Imagine you and your friends are trying to solve a seemingly simple problem, such as 2 + 2. One friend uses a calculator, the other uses an abacus, and you use paper and pencil – all accepted methods for finding the correct answer. However, you all get a different answer, leading you to believe this wasn’t a simple problem after all. 

This is what Dylan Yost, associate professor in the Department of Physics, and his collaborators found when they tried to take a measurement of the proton inside of a hydrogen atom. 

“Hydrogen is the simplest atom; there is one proton at the center and one electron around the outside,” explained Yost. “Because it is so simple, we can get a lot of interesting physics from it.”  More specifically, the simplicity of hydrogen is a relatively easy theory project for physicists, which allows for surprising connections to be made.  For instance, by shining lasers at hydrogen and seeing when the atoms absorb the light —a quantum transition — physicists can measure the size of the proton. 

When Yost’s lab measured the proton size — by first cooling the atoms before measuring the quantum transition — they found that the proton radius measured 8.58 femtometers (or 8.58×10^-15 meters.) This measurement disagreed with measurements made through other accepted methods.  The most precise previous measurement pegged the proton radius at about 8.41 femtometers.  While this 2% difference might seem small, each measurement believes they are quite accurate so the result is puzzling. 

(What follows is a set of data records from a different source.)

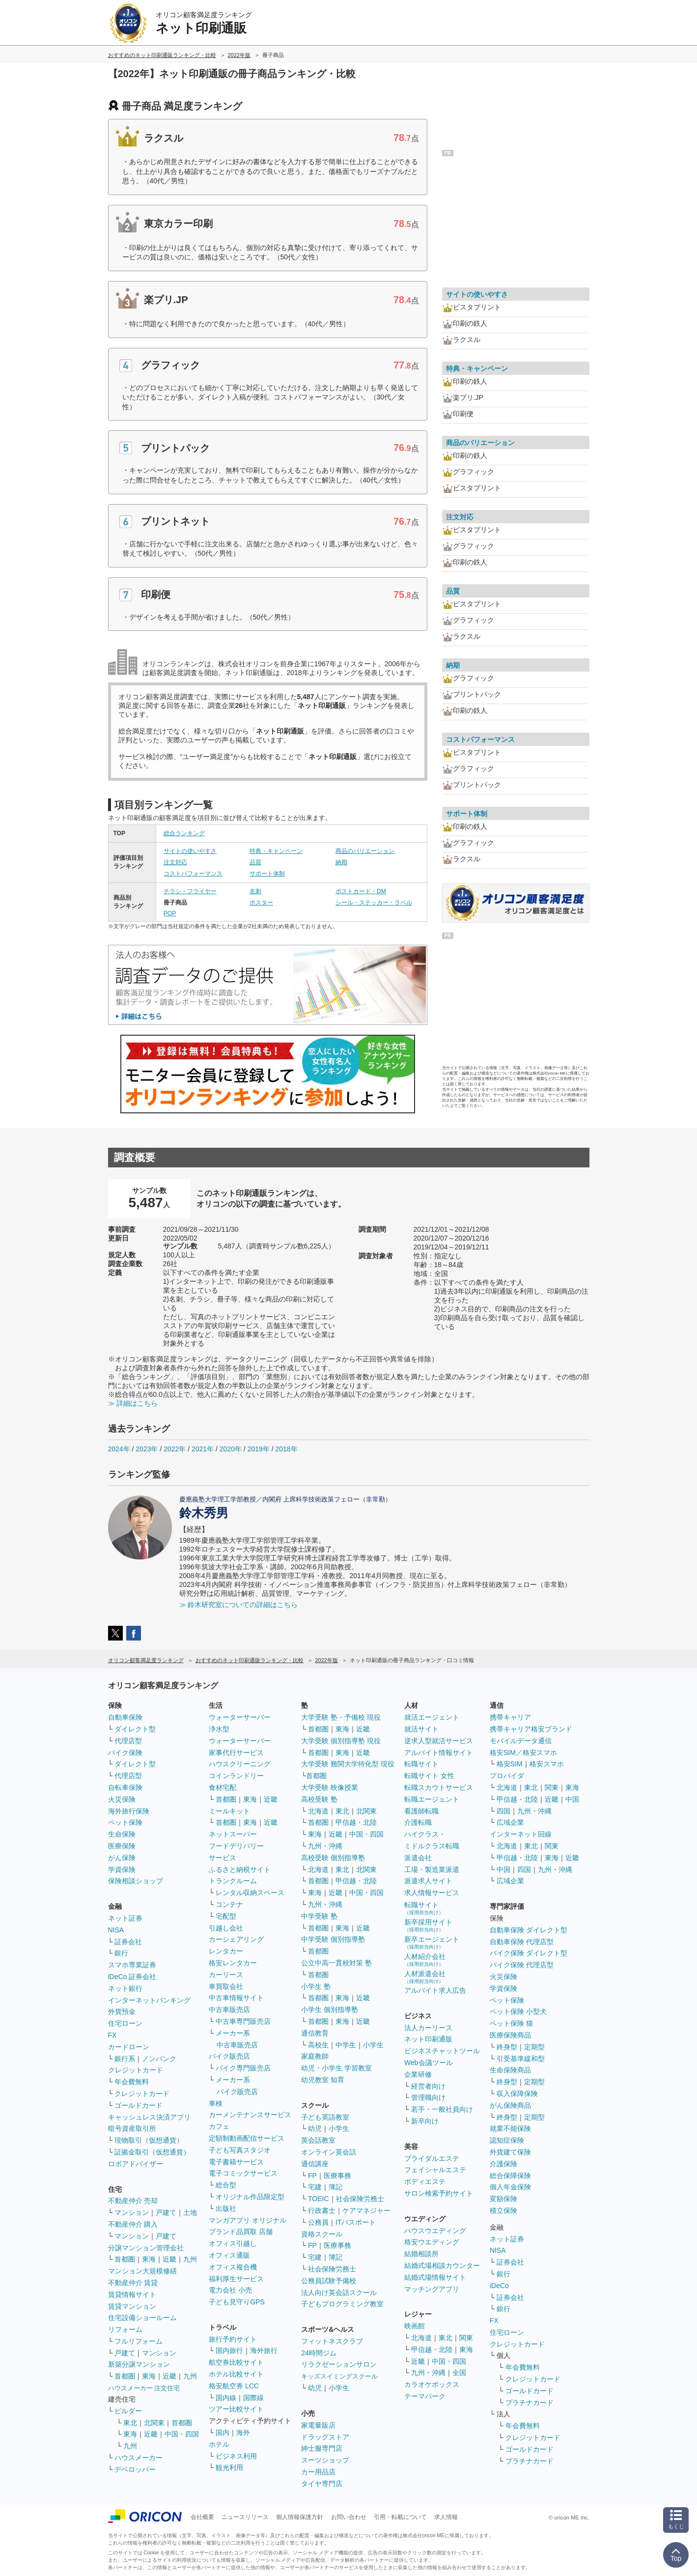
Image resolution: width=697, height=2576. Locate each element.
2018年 (286, 1449)
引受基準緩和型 (521, 2059)
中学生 (345, 2045)
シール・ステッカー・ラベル (373, 902)
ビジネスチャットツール (442, 2051)
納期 (341, 862)
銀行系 (124, 2059)
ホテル (219, 2444)
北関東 (154, 2423)
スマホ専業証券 (132, 1965)
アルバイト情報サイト (438, 1752)
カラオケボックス (431, 2384)
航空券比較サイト (236, 2362)
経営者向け (428, 2086)
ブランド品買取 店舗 (241, 2232)
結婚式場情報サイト (435, 2277)
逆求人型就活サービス (438, 1741)
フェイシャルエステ (435, 2170)
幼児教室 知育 (322, 2080)
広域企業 (510, 1822)
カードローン (128, 2047)
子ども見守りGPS (237, 2302)
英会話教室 (318, 2140)
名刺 (255, 891)
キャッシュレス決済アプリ (149, 2117)
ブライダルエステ (431, 2158)
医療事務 (337, 2176)
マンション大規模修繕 (142, 2271)
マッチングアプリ (431, 2289)
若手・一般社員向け (442, 2109)
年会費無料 (131, 2082)
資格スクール (321, 2234)
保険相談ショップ (135, 1881)
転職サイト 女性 (429, 1776)
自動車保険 (125, 1717)
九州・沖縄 (325, 1846)
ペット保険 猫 (511, 2023)
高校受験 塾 (319, 1799)
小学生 (373, 2045)
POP (170, 913)
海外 (243, 2432)
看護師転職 (421, 1811)
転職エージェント (431, 1799)
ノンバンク (159, 2059)
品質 (255, 862)
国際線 (253, 2398)
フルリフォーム (138, 2341)
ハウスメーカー (138, 2458)
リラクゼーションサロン (339, 2364)
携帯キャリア (510, 1717)
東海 (149, 2259)
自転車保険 (125, 1787)
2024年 (119, 1449)
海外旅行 (264, 2350)
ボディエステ (425, 2181)
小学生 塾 (316, 1986)
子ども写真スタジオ (240, 2150)
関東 (466, 2338)
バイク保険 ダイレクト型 (528, 1953)
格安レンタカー (233, 1963)
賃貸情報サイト (132, 2294)
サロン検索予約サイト (438, 2193)
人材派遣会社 (425, 1977)
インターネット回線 (521, 1834)
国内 (222, 2432)
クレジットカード (135, 2070)
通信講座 (315, 2164)
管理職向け (428, 2097)
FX (112, 2035)
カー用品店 (318, 2472)
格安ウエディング (431, 2242)
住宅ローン (125, 2023)
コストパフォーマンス (193, 873)
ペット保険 (125, 1822)
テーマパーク (425, 2396)
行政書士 (321, 2210)
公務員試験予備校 (328, 2281)
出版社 (226, 2208)
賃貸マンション (132, 2306)
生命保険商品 (510, 2070)
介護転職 (418, 1822)
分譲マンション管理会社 (146, 2248)
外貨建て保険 (510, 2152)
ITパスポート (355, 2222)
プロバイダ (507, 1776)
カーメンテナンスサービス (250, 2115)
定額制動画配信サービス (246, 2138)
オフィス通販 (229, 2255)
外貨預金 (122, 2011)
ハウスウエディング (435, 2231)
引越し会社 (226, 1928)
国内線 (226, 2398)
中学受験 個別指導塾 (333, 1939)
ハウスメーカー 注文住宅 (144, 2388)
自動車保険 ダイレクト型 (528, 1930)
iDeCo (499, 2286)
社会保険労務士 (360, 2199)
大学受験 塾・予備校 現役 (341, 1717)
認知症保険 (507, 2140)
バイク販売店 (229, 2056)
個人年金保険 (510, 2187)
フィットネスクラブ (332, 2341)
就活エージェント (431, 1717)
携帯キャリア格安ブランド (531, 1729)
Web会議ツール (428, 2062)
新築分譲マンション (139, 2364)
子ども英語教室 (325, 2117)
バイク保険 (125, 1752)
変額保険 (503, 2199)
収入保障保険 (517, 2093)
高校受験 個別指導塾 (333, 1858)
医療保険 (122, 1846)
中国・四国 (182, 2434)
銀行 (121, 1953)
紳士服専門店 (321, 2448)
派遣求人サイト (428, 1881)
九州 (190, 2259)
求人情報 (446, 2517)
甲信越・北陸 (356, 1822)
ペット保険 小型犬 (518, 2011)
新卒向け (425, 2121)
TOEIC (318, 2199)
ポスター (261, 902)
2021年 (203, 1449)
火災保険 (122, 1799)
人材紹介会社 (425, 1960)
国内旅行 (229, 2350)
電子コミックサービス (243, 2173)
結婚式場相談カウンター (442, 2265)
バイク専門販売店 (243, 2068)
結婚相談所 (421, 2254)
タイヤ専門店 (321, 2484)
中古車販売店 (229, 2009)
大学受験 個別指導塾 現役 (341, 1741)
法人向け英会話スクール (339, 2292)
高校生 (318, 2045)
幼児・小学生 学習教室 (336, 2068)
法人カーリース (428, 2028)
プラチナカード (529, 2402)
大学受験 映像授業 (329, 1787)
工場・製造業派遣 (431, 1869)
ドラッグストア (325, 2437)
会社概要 (202, 2517)
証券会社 (128, 1942)
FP (312, 2176)
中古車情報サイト (236, 1998)
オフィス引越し (233, 2243)
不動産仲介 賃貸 (133, 2283)
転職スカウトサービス (438, 1787)
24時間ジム (318, 2353)
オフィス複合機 (233, 2267)
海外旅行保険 (128, 1811)
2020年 (231, 1449)
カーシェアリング (236, 1939)
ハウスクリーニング (240, 1764)
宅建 (315, 2187)
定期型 (534, 2047)
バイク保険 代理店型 (522, 1965)
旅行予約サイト (233, 2339)
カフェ (219, 2126)
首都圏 (124, 2259)
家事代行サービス (236, 1752)
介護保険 (503, 2164)
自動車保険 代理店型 (522, 1942)
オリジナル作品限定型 (250, 2197)
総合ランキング (184, 833)
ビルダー (128, 2411)
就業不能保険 (510, 2128)
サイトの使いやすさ (190, 851)
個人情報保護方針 (299, 2517)
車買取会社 (226, 1986)
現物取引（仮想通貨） (148, 2140)
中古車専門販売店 (243, 2021)
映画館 (414, 2326)
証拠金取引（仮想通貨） (152, 2152)
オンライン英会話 (328, 2152)
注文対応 (175, 862)
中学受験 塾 (319, 1916)
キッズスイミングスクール (339, 2376)
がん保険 (122, 1858)
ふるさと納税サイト (240, 1869)
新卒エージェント (431, 1942)
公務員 (318, 2222)
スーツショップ (325, 2460)
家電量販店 (318, 2425)
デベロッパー (135, 2469)
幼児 (315, 2128)
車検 (216, 2103)
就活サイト (421, 1729)
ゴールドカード (138, 2105)
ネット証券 (125, 1918)
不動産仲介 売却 (133, 2201)
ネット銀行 (125, 1988)
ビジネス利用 (236, 2456)
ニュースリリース (245, 2517)
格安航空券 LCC (234, 2386)
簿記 (335, 2187)
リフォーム (125, 2329)
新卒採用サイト (428, 1925)
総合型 (226, 2185)
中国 (572, 1799)
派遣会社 (418, 1858)
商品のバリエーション (364, 851)
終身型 (507, 2047)
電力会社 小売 (230, 2290)
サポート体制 (267, 873)
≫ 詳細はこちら (133, 1403)
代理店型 (128, 1741)
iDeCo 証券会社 (132, 1977)
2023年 (147, 1449)
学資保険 (122, 1869)
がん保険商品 (510, 2105)
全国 (459, 2373)
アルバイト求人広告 (435, 1990)
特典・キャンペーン (276, 851)
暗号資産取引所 (132, 2128)
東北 (130, 2423)
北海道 (318, 1811)
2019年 (259, 1449)
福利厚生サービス (236, 2279)
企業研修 (418, 2074)
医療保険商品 (510, 2035)
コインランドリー (236, 1776)
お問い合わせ (348, 2517)
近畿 (169, 2259)
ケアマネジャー (366, 2210)
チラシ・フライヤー (190, 891)
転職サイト (421, 1764)
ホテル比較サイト (236, 2374)
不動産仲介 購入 (133, 2224)
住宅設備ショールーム (142, 2317)
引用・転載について (400, 2517)
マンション (131, 2212)
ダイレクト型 (135, 1729)
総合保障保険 (510, 2176)
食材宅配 (222, 1787)
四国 (503, 1811)
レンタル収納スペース (250, 1893)
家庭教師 (315, 2056)
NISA (116, 1930)
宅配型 (226, 1916)
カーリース (226, 1975)
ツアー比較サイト (236, 2409)
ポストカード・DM (360, 891)
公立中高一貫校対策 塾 (336, 1963)
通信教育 (315, 2033)
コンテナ (229, 1904)
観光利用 (229, 2467)
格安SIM (510, 1764)
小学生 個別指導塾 (329, 2009)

“There are several ways to study the proton’s size,” said Yost. “When we compare all these different ways, we get different answers. Any time that happens, physicists get really interested because maybe it means that there is something new going on that we don’t understand. We think we understand exactly how this electron and proton are interacting, but maybe there is something else that is creating an interaction and fooling us into thinking that the proton is larger than it actually is.” 

Why does this matter to the world of physics? The answer is, we don’t know yet. “Physics is very interconnected, so if you find a problem in one place, it might be related to galaxy rotations, or dark matter, or a host of other things,” said Yost.  Sometimes tiny discoveries can yield huge results. 

Yost is continuing his pursuit of understanding the proton’s size, and why different measurement methods seem to produce different results. To do this he wants to slow the hydrogen down even further using a method that traps the atoms inside an “optical lattice” – a laser beam with low and high intensity points. It turns out that atoms can be attracted to high intensity points so that the optical lattice produces lots of tiny atom traps. 

“If we try to measure in different labs and we get different answers, maybe that means that there is something very deep, something really fundamental that we don’t understand about how the laws of physics work,” said Yost. “What are the implications? It could be anything.”